54.3 バグレポートの理解

バグがあると判断したときはそれを報告すること、そして有用な方法で報告することが重要です。もっとも有用なのは、Emacsを起動するシェルコマンドから、問題が発生するまで、何のコマンドをタイプしたか、そしてそれらのコマンドをタイプしたことにより生成された効果に関する正確な記述です。

バグレポートのもっとも重要な原理は、事実を報告することです。仮定や口頭の説明は、詳細な生データの代替にはなりません。事実の報告は簡単ですが、多くの人は事実のかわりに仮定の説明をしようと懸命に努め、それを報告するのです。その説明がEmacsが実装されている方法にたいする仮定にもとづく場合、それらは役に立たないかもしれません。その一方で事実の欠落により、わたしたちはバグについての実際の情報を得られないでしょう。実際に問題をデバッグして、推定を超える説明を報告したい場合、それは有用です — しかし、どうか生の事実も同様に含めてください。

たとえば、C-x C-f /glorp/baz.ugh RETとタイプして、ファイルをvisitしたとき、そのファイルが偶然大きい(とあなたは知っている)ファイルで、Emacsが‘I feel pretty today’と表示したとします。バグレポートにはすべての情報が必要になります。あなたは問題がファイルのサイズにあると仮定して、“大きなファイルをvisitしたら、Emacsが‘I feel pretty today’と表示します”、などと報告すべきではありません。これはわたしたちが“推測説明(guessing explanations)”と呼ぶものです。ファイル名に‘z’があるという事実が、問題の原因かもしれません。もしそうなら、あなたの報告を受け取ったとき、わたしたちは大きなファイルで問題の再現を試み、それらのファイル名にはおそらく‘z’が含まれておらず、問題を確認できないでしょう。

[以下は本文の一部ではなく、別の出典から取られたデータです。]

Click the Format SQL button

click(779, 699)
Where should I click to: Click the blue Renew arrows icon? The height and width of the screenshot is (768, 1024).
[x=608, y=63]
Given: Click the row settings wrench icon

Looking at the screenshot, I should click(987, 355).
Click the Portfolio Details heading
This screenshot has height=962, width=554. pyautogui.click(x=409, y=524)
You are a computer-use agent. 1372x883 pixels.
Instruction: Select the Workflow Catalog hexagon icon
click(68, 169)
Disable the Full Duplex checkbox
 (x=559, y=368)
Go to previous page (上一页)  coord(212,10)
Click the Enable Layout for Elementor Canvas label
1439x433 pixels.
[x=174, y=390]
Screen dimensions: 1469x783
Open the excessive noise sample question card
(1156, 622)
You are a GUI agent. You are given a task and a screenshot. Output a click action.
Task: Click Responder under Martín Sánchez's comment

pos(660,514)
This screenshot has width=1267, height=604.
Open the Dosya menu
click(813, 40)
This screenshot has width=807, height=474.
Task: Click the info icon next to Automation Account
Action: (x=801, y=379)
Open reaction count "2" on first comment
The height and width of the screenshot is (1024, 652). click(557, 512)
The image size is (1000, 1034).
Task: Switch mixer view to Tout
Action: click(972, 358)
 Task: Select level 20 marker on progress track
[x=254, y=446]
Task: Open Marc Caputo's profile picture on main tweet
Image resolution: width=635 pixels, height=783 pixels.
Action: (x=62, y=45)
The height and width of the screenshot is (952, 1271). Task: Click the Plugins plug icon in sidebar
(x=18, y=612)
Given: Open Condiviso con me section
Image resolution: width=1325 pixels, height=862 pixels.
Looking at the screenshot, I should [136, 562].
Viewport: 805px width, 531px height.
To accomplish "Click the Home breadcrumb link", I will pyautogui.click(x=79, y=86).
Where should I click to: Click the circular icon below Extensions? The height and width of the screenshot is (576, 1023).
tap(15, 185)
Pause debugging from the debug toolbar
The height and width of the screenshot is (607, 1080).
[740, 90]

名前に‘z’が含まれるファイルをvisitしてみるべきだと、推測できる方法はありません。

C-x C-fはおろか、“ファイルをvisitして”とさえ言うべきではありません。なぜならファイルがvisitされる方法は複数あり、それらの方法すべてにおいて問題が再現されるか確証がないからです。同様にテキストを入力する方法では、“その行に3文字あるとき”ではなく、もしもテキストを入力したのであれば“RET A B C RET C-pとタイプした後”、すなわちあなたの場合に問題が発生したテキストについて教えてください。

可能なら、すぐにバグを再現するためにemacs -Q(Emacsは初期のカスタマイズなしで開始されます。初期化オプションを参照してください)でEmacsを呼び出して、バグを発生させるステップを繰り返してみてください。この方法でバグを再現できたら、あなたの個人的なカスタマイズをバグから除外して、バグが容易に再現するようにしてください。バグレポートは、Emacsをemacs -Qで開始したことから始まり、バグを再現させる正確な一連のステップを続けるべきです。可能ならバグを再現するのに必要な、正確なファイル内容を報告してください。

emacs -Qでは再現できないバグもいくつかあります。結局は再現するのが難しいバグもあります。そのような場合、何を行なったかを報告すべきです — が、前述したように、どうか最初にバグを発生させた生の事実を固持してください。

報告したい複数の問題がある場合は、どうかそれらを個別のバグとしてそれぞれ報告してください。